» TASK INSTRUCTIONS
Which lines in the listing below contain the string "Sözleşmesi", with case counting? Identify each one and copy it out in full.

(Excerpt from a dataset)
* * *
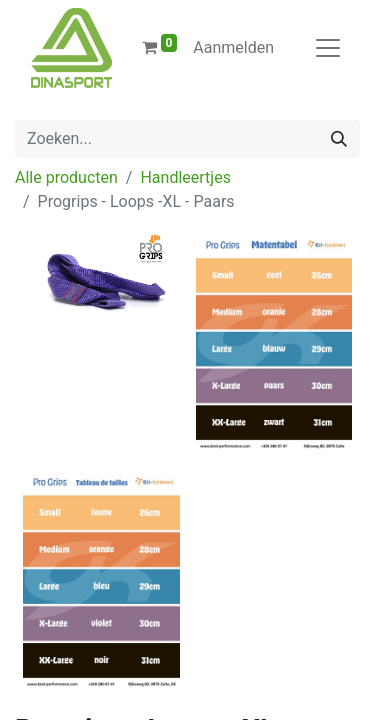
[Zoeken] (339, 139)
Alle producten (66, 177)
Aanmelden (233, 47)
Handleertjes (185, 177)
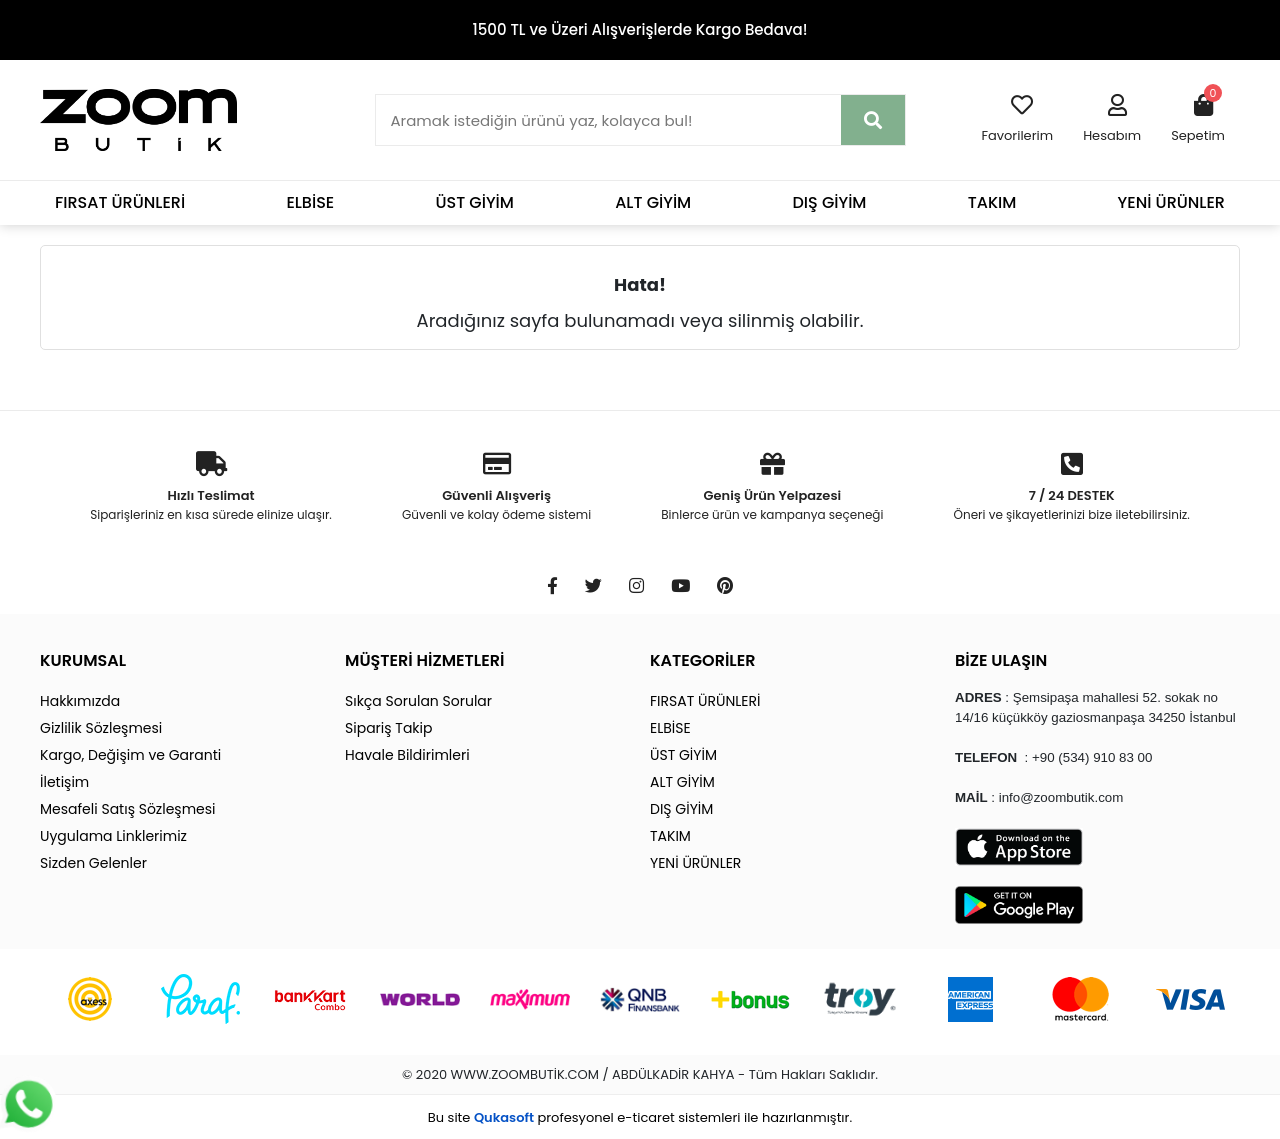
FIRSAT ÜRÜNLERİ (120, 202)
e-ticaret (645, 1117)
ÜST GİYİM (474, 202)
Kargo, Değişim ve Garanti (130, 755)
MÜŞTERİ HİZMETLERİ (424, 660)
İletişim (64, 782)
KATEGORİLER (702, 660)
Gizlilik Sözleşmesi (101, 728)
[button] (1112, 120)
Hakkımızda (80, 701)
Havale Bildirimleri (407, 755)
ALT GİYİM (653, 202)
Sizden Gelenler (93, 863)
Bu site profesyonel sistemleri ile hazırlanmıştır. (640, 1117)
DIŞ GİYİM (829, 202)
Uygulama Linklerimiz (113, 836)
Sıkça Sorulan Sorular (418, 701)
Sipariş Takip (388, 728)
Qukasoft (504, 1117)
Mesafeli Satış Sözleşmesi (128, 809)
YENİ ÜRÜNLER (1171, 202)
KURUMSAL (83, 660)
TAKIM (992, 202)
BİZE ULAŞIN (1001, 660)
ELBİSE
* * *
» WORKED ANSWER
Gizlilik Sözleşmesi (101, 728)
Mesafeli Satış Sözleşmesi (128, 809)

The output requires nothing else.